_The exercise_
Give every line of the data records as a JSON list of strings, one string per line, with blank lines left out. Leave the pictures out of the answer.

BEGIN Data section

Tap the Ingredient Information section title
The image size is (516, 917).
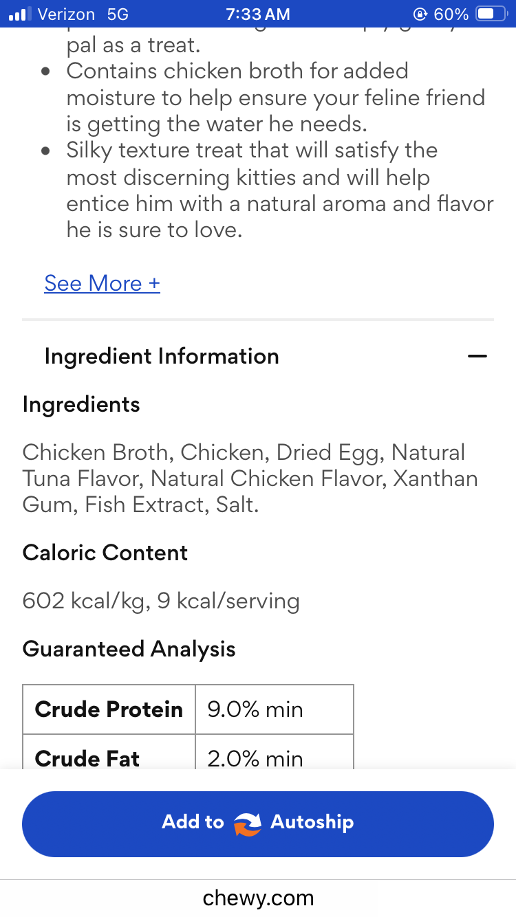(162, 356)
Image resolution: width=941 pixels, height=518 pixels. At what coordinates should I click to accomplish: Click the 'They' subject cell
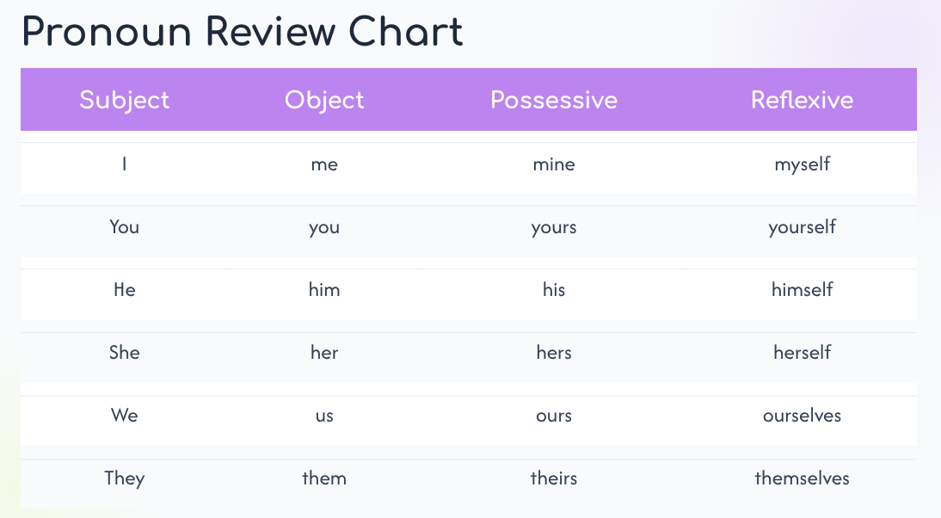pos(125,478)
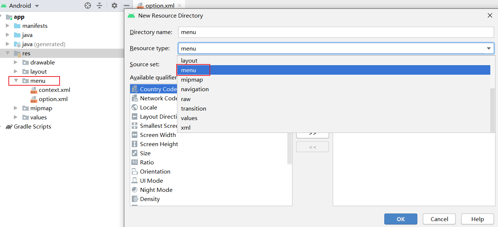This screenshot has height=227, width=498.
Task: Click the select opened file target icon
Action: point(88,5)
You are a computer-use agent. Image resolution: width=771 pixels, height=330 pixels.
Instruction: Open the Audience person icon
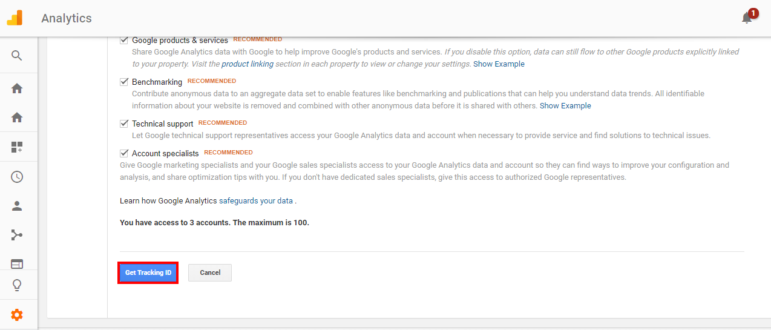pos(17,206)
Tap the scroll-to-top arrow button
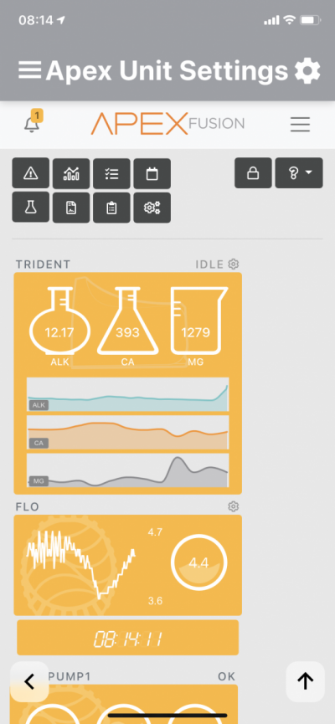 click(x=306, y=681)
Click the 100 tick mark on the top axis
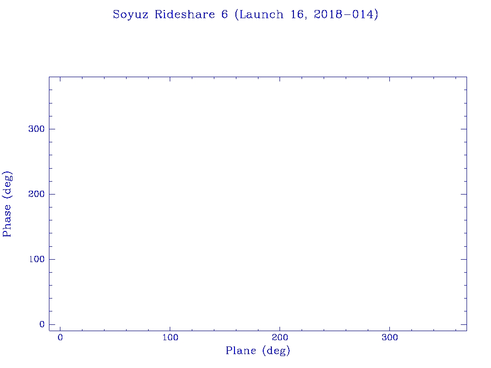Image resolution: width=491 pixels, height=368 pixels. pyautogui.click(x=170, y=80)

END Data section

_Response to the task_
[
  "Tap the Ingredient Information section title",
  "The image size is (516, 917).",
  "(162, 356)",
  "Image resolution: width=941 pixels, height=518 pixels. At what coordinates should I click to accomplish: Click the 'They' subject cell",
  "pos(125,478)",
  "This screenshot has height=227, width=498.",
  "Task: Click the select opened file target icon",
  "Action: point(88,5)",
  "You are a computer-use agent. Image resolution: width=771 pixels, height=330 pixels.",
  "Instruction: Open the Audience person icon",
  "pos(17,206)",
  "Tap the scroll-to-top arrow button",
  " click(x=306, y=681)",
  "Click the 100 tick mark on the top axis",
  "Image resolution: width=491 pixels, height=368 pixels. pyautogui.click(x=170, y=80)"
]